TEXT:
Saturday, May 26, 2012

The Kokoda challenge, motivation and Daniel Craig

So, some of you know I am doing the Kokoda Challenge in 7 weeks time (it's ok, that noise you can hear is me freaking out). And some of you have asked some great questions and I thought I'd put some answers up here for you 1) there are 4 people in your team - is it a relay? I WISH!!!! No, the 96km have to be covered by all four of us at the same time. So we will either be best of friends or not by the end of it. I reckon the friendships will be more tested by the distressed donkey noises you begin to make (completely involuntarily of course) after 50km of non stop walking. 2) as there is a 39 hour time limit, will you run part of it? Obviously this question has been asked by people who DON'T know me well. Let's just get something straight - I DON'T RUN. I can get enough of an undulation going when I'm walking. I am a woman of generous proportions, running kind of makes people think they are seeing a motion that closely resembles a lava lamp on PCP. I also really hate how I feel when I run. Giving birth was more fun, mainly because I was given lots of drugs if I wanted them. Morphine may not make running any easier, but it means I don't notice the discomfort as much. There are a FEW things I MAY run for on the challenge (a) if a lion, tiger, Ray Warren or some other scary animal is chasing me. I will run then, but only until I pass someone and then I'll slow down. As the old joke goes, you don't need to outrun a lion, you just need to run faster than the person who's with you ;) (b) if I get word someone is waiting at the next checkpoint with a glass of champers or long island iced tea. Preferably both. You are fairly likely to see me pick up the pace then. (c) I get word that Daniel Craig or Sam Worthington are waiting for me at the next checkpoint. With their shirts off. Waiting to rub my legs. With their shirts off. I can pretty much guarantee a quick jog for that. (d) if Daniel Craig and Sam Worthington are waiting for me at the next checkpoint, with their shirts off, holding champagne AND a long island iced tea and are waiting to rub my legs, I am likely to set a pace that would give Usain Bolt a run for his money. 3) Why are you doing this? BECAUSE I'M LOONY!!!! I'll tell you the real reasons in my next post. Really

Wednesday, March 14, 2012

More of a POBGPAD than a JFDI kind of gal

I have made no secret that I am doing the Michelle Bridges 12 week body transformation (12wbt) program. I am on my second round now and enjoy the results I am getting. It is NOT like biggest loser, with me standing on the scales crying every time I drop 500gm or getting voted out of my own house (although that may be up as an option if my PMS keeps getting bad, but that's a WHOLE other post). You can lose huge amounts on 12wbt if you want, but I have found that a slow and steady approach is a better way for me to go rather than the hell for leather, train until you puke (ok, YES, I tend to puke when I train anyway but running and I have NEVER been good friends. Especially after lunch) crazy lose-weight-so-fast-you-leave-fat-droplets-behind-you kind off thing. Soooooooo...
A mantra of sorts on the 12wbt program is JFDI, which means Just Fucking Do it. Ok. Fair enough. That works. Sometimes. But not always. I have had people say it to me and they mean to be encouraging but they have sometimes, quite unintentionally, come within a whisker of me shoving a brick up them sideways. Seriously. Tough love DOES have a place but not for everyone and not all of the time. I am also a quite simple soul and really, I need a BIT more direction than JFDI. JFDI what exactly? Go for a run? Or eat a chocolate eclair? I tend to subscribeomorrowe to the view of "put on (your) big girl pants and deal" or POBGPAD for short. Nowhere near as catchy as JFDI, but it's early days. Could be the new black!
Anyway, this is what I tend to keep in my head when my resolve to go for a walk falters or I just want to fill the bath with chips and gravy and then jump in and swim around in it. POBGPAD. Seriously. And when I look at my old knickers (size 28) those a fairly huge FARKING big girl pants. Not only were they once knickers, they can now also double as an emergency tent or backup parachute. With Big girl pants that huge, there isn't much you can't deal with. Really.

DATA SHOWN:
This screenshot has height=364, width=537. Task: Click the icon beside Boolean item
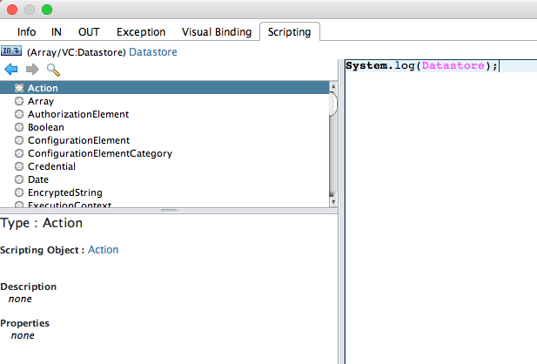(x=19, y=127)
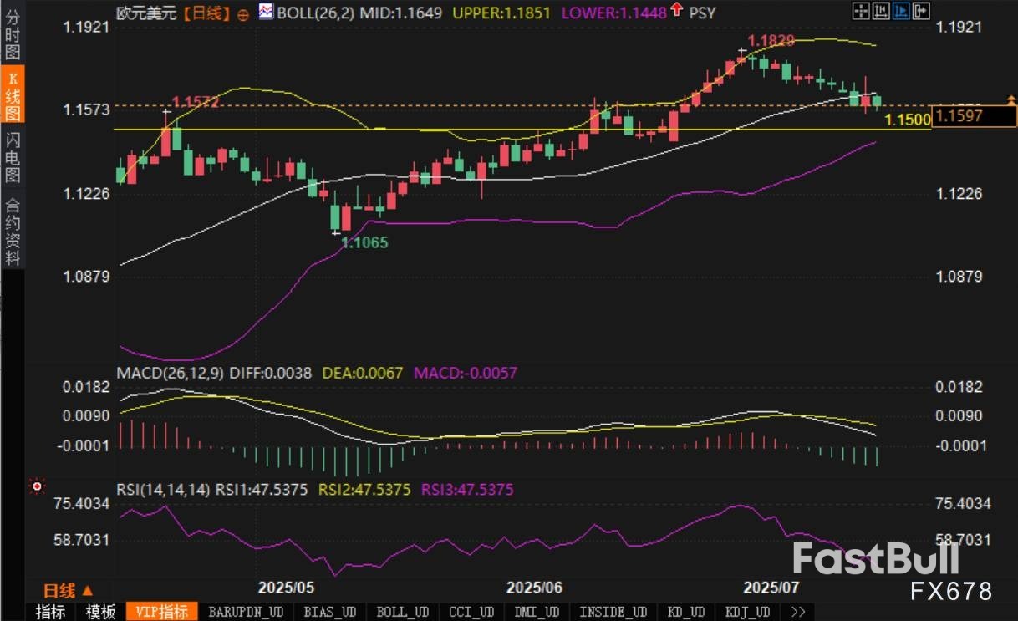This screenshot has height=621, width=1018.
Task: Open 合约资料 in the left sidebar
Action: point(13,232)
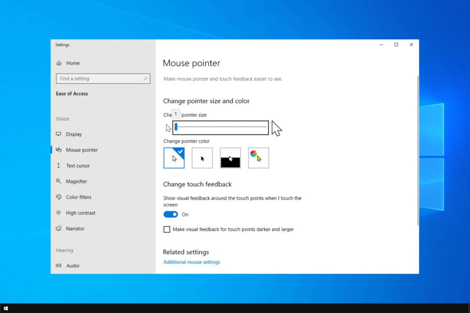Choose the inverted pointer color option

pos(230,158)
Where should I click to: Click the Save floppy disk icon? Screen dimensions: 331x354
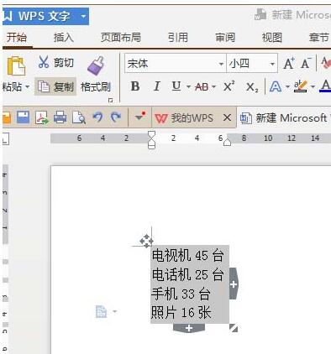tap(23, 117)

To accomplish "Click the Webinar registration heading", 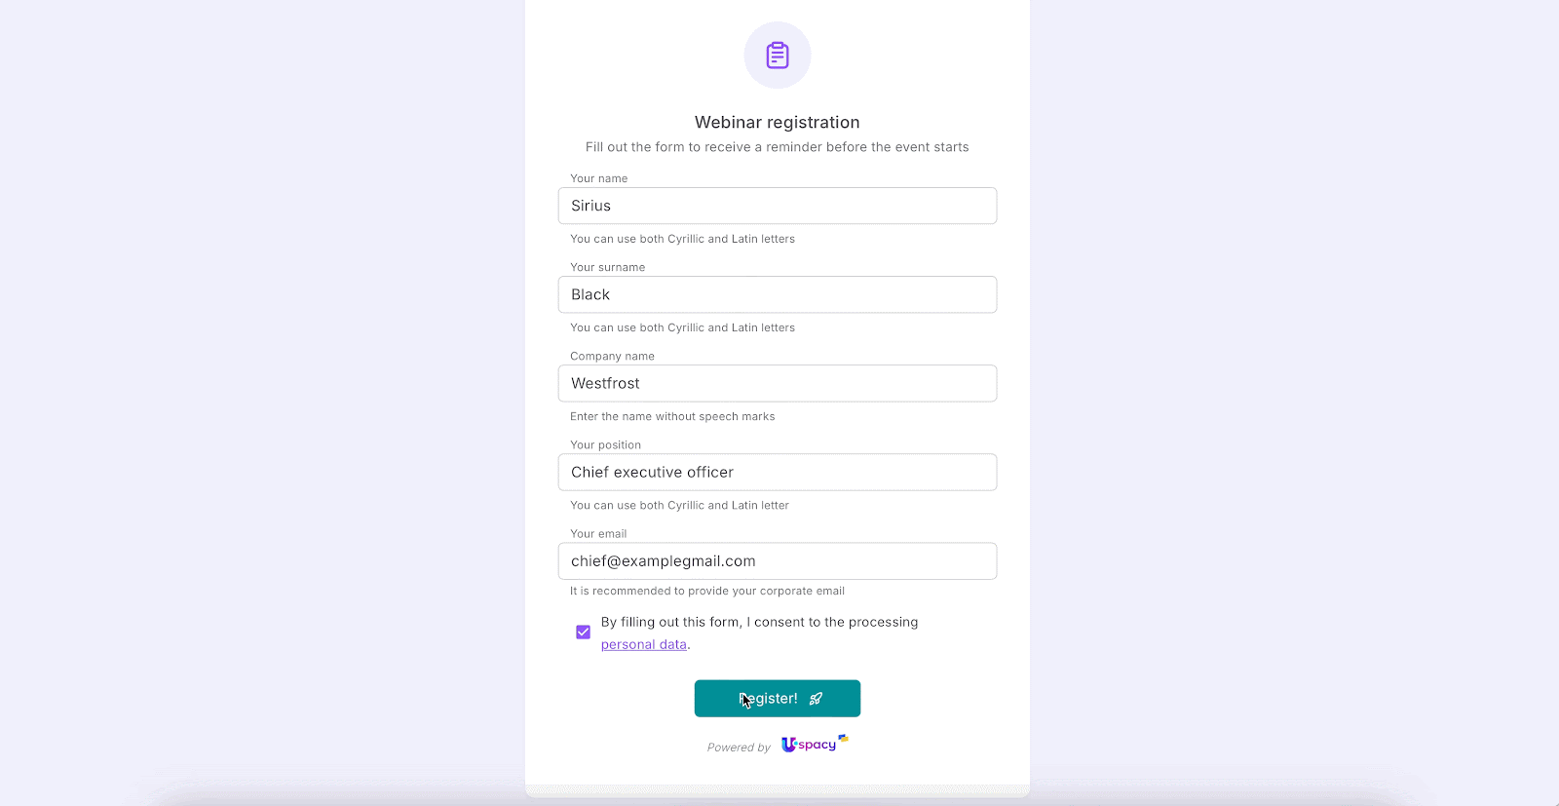I will pyautogui.click(x=777, y=123).
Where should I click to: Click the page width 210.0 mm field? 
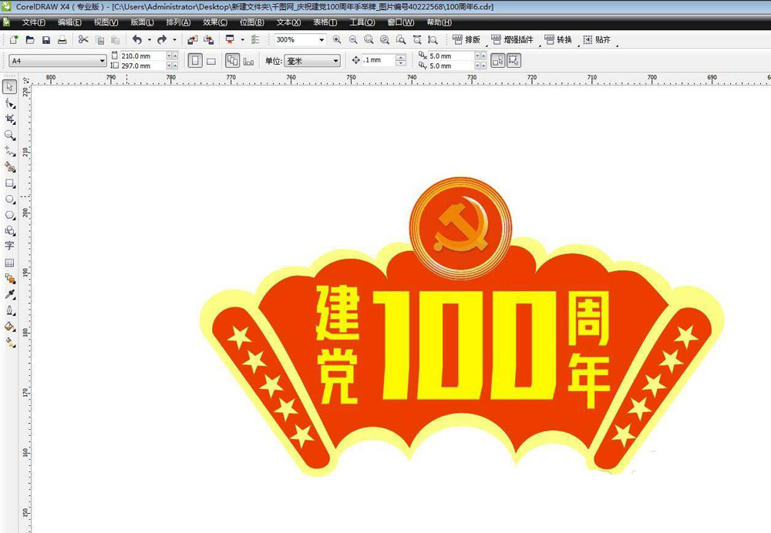(143, 55)
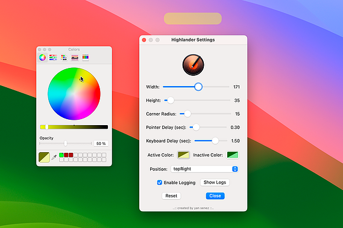Click the Highlander app logo icon
The height and width of the screenshot is (228, 343).
(193, 65)
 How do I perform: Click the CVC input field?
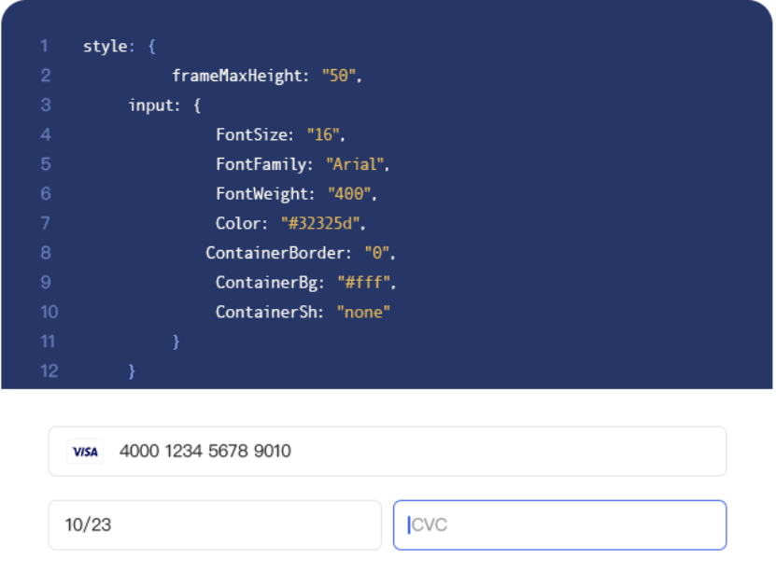[x=560, y=524]
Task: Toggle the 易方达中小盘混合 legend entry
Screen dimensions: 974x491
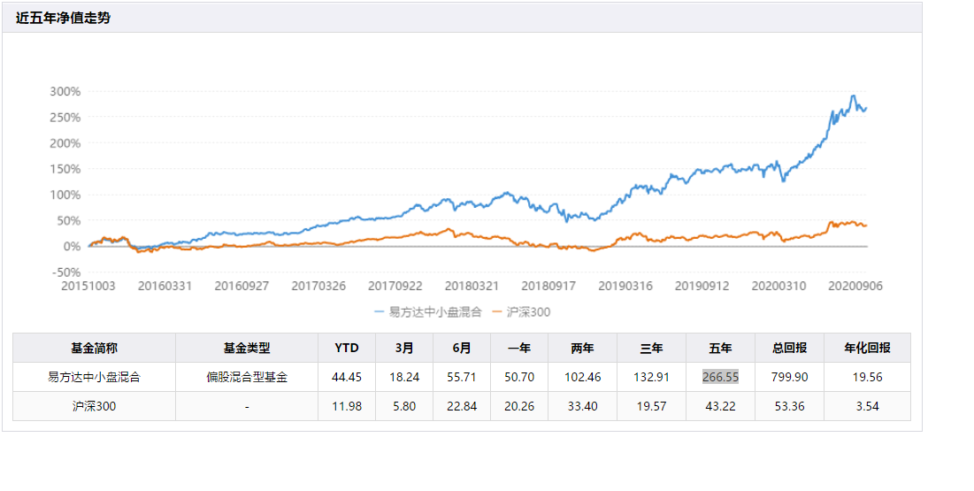Action: click(428, 312)
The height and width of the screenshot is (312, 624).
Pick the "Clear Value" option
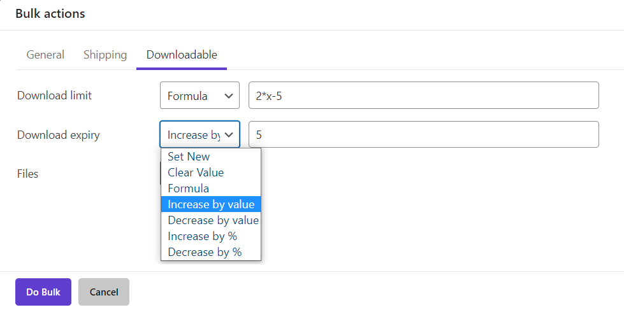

WHAT IS BEING ASKED: Reproduce word for word the stretch of the blog from "Wednesday, March 14, 2012" through "off thing. Soooooooo...".

PROBLEM SOLUTION:
Wednesday, March 14, 2012

More of a POBGPAD than a JFDI kind of gal

I have made no secret that I am doing the Michelle Bridges 12 week body transformation (12wbt) program. I am on my second round now and enjoy the results I am getting. It is NOT like biggest loser, with me standing on the scales crying every time I drop 500gm or getting voted out of my own house (although that may be up as an option if my PMS keeps getting bad, but that's a WHOLE other post). You can lose huge amounts on 12wbt if you want, but I have found that a slow and steady approach is a better way for me to go rather than the hell for leather, train until you puke (ok, YES, I tend to puke when I train anyway but running and I have NEVER been good friends. Especially after lunch) crazy lose-weight-so-fast-you-leave-fat-droplets-behind-you kind off thing. Soooooooo...